We are seeing the following error in almost every sync that runs, although they do eventually succeed, sometimes they keep running forever and I have to manually cancel and rerun the sync.

2022-07-07 10:51:29 WARN ActivityExecutionContextImpl(doHeartBeat):165 - Heartbeat failed
io.grpc.StatusRuntimeException: UNKNOWN: maximum attempts exceeded to update history
	at io.grpc.stub.ClientCalls.toStatusRuntimeException( ~[grpc-stub-1.42.1.jar:1.42.1]

It is deployed on EKS with 4 nodes of M5.xlarge size, backed by an external DB (m5.2xlarge), usage level never exceeds 30% on the DB. On reviewing your architecture I don’t see a seperate DB for Temporal.
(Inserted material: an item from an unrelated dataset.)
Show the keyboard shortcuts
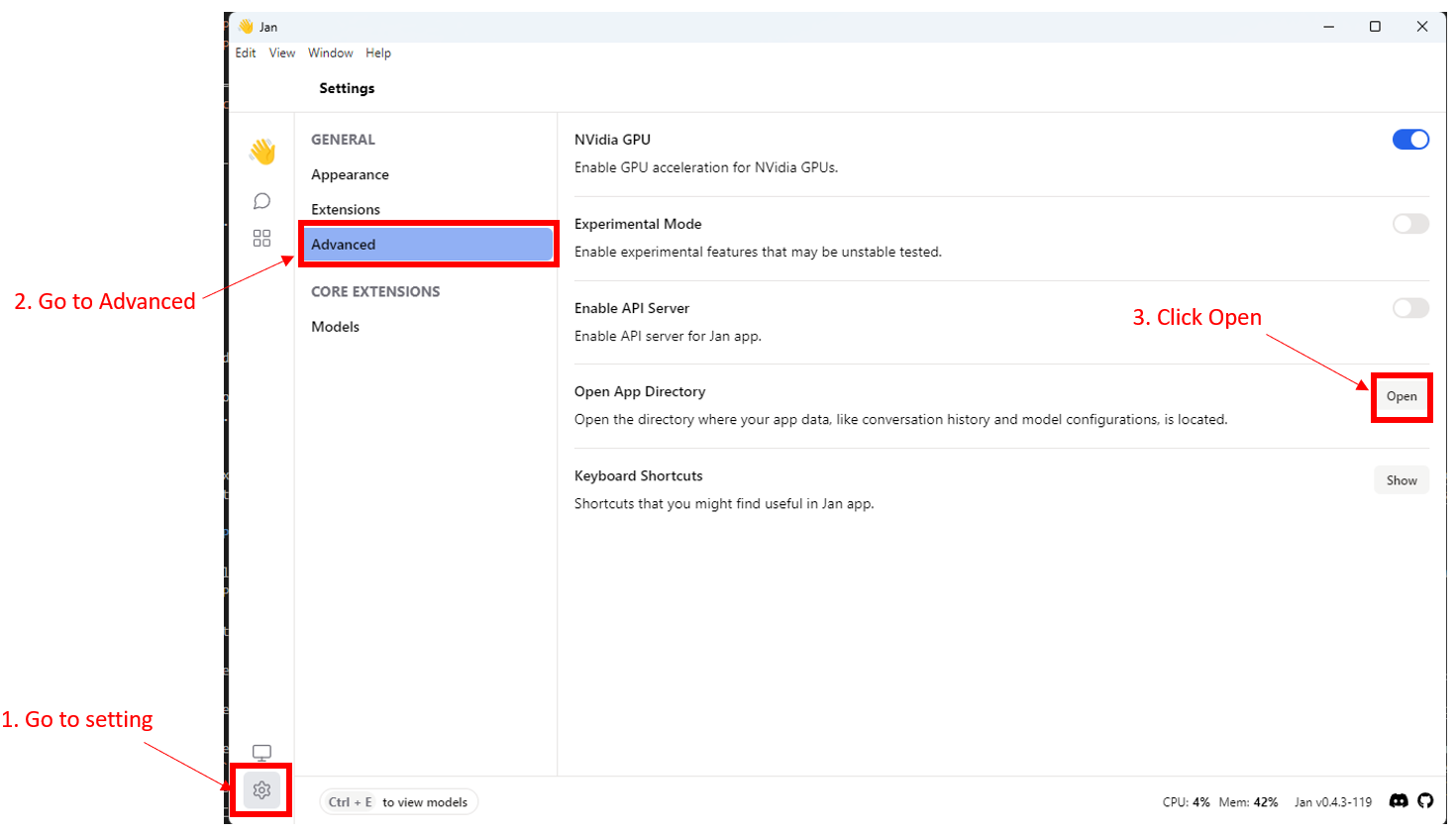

  • What is causing this issue?
  • Which parameters would I have to fine tune to avoid this?
  • What are the implications if this goes unresolved? (more failure rate?)

thank you

What version of Airbyte are you running?

The version we are running is 0.39.17

This is the first time I saw this error Jagannath, if you deploy Airbyte with the local database the same error happens?

I haven’t tried that. That would require a lot of testing, can try it. Do you think the number of connection pools has something to do with it? We have 10-15 active sync jobs which isn’t a lot I suppose.

No it isn’t a lot of connections. The external database is in the same region/vpc the Kubernetes cluster?